Miles glanced around the lobby, looking for
coffee and finding it on an antique stove near a white slip-covered
sofa. “Still can’t talk you out of it, I suppose.” He poured a cup
and sipped, steam rising up into his nostrils, not caring if it
burned.

“Wait until you meet her. She’s perfect. In
absolute terms, not just for me. I haven’t even seen her yet this
morning. We’re in separate cabins for good luck or something—I’m
not sure, but who am I to argue?” Huntley poured himself a glass of
something that looked like water with leaves floating in it.

“Actually, I met her last night,” Miles
said.

“You did?” He put his glass down. “Well?”

“She’s beautiful, obviously.”

Huntley grinned. “See?”

“That’s just the problem. I do see.”

“I thought we’d settled this.”

“I thought you’d come to your senses. She’s a
model. Of course she looks good. I’m sure she’s been
really
nice to you, too.” Miles took another scalding sip. “Admit it,
Huntley, you’re thinking with your dick again. ”

Huntley grabbed the mug so fast it spilled
the coffee, scalding Miles’s hands and dripping on his favorite
sneakers.

Looking over his shoulder, his voice rough,
Huntley said, “If she hears you say anything like that,
ever
, I’ll probably try to kill you, so prepare
yourself.”

Miles took a step back, found a napkin, and
wiped his hands. The edge of his right hand was bright red and
throbbing, but it was his own damn fault. He was an idiot. The man
was up shit creek in love. “I shouldn’t have said that.”

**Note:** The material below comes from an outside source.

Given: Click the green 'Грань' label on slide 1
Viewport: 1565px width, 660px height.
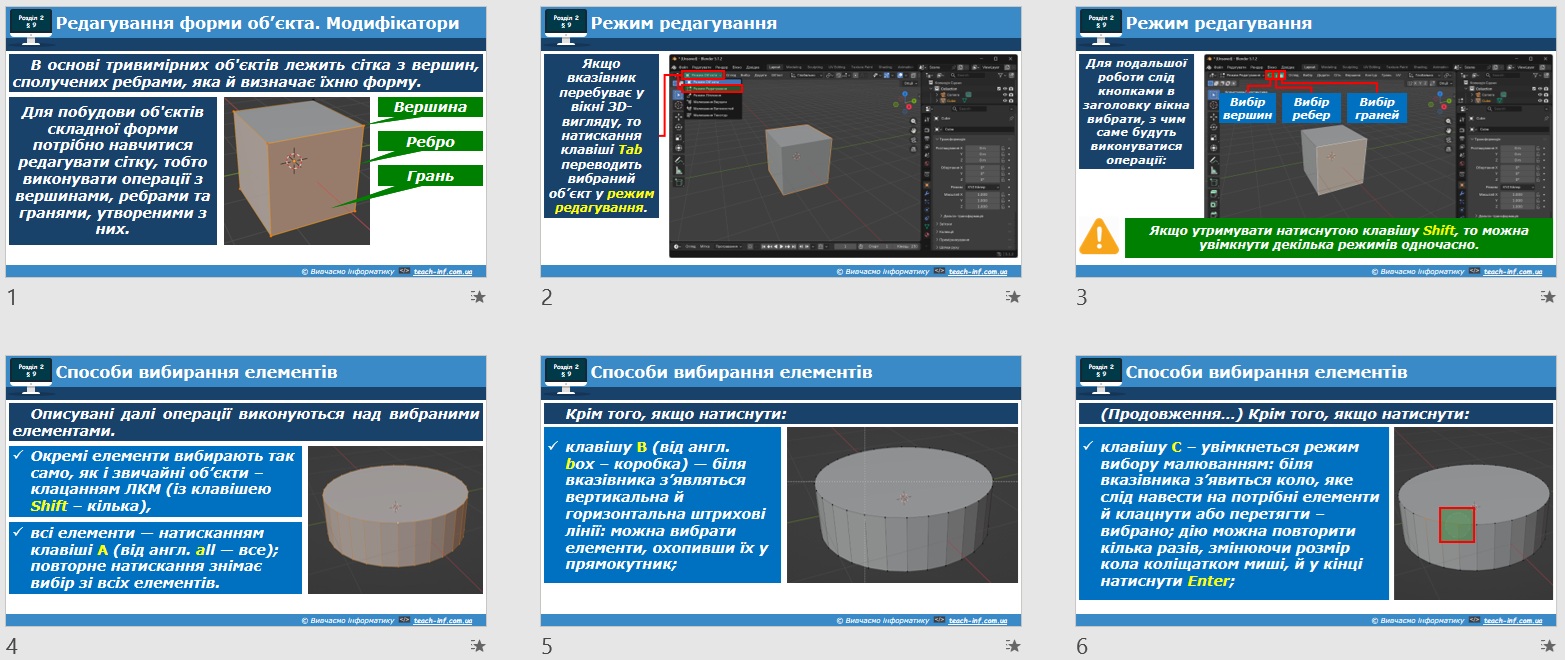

Huntley shifted his shoulders uneasily. Miles
could see he was trying not to apologize. It had been decades since
Huntley idolized him, but the residue of the boy’s feelings were
there in the grown man. “You’re burned,” Huntley said.

“My fault. Though I’d probably rather you’d
knocked me down instead. After I’d put the cup down.”

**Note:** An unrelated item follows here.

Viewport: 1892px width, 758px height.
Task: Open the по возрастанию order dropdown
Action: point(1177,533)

“Are your shoes okay?” Huntley frowned at the
dark stain spreading over Miles’s old gray sneakers. Then frowned
more deeply when he saw the old gray sneakers more clearly. “What
the hell are you wearing on your feet?”

“Don’t disrespect my sneakers. Insult to
injury.” Miles bent down and wiped coffee off the rubber toe, which
had the ironic effect of cleaning off some of the grime. “I’m a
teacher, Huntley the Third. I can’t afford the pretty shoes you
rich people wear.”

“Stop calling me that.”

“Rich?”

Huntley laughed. “No, that’s a fact.”

“So is your father going to pay—”

“I invited your parents,” Huntley said
suddenly.

Miles froze in place, feeling the blood drain
out of his face. He balled up the soggy napkin in his fist.
“What?”

“Actually, it was my father who invited them.
I couldn’t stop him.”

“I assume you mean my father and stepmother.”
His biological mother died in a car accident when he was three. A
few days later, he was dumped on his father, an executive where his
mother had worked as a secretary, a man who was already married (to
wife number two) with a son. That stepmother was a really nice
lady, and she still sent him cards on his birthday, even though
that marriage ended soon after. His current stepmother was wife
number four.

Huntley squeezed his eyes shut. “Sorry. Yes.”
He opened them and leveled the baby blues on Miles with genuine
agony shining forth. “Maybe they won’t come.”

Miles looked down at the napkin in his hand.
He’d wrung all the liquid out of it, and coffee dripped between his
fingers. “He knows you asked me to be your best man.”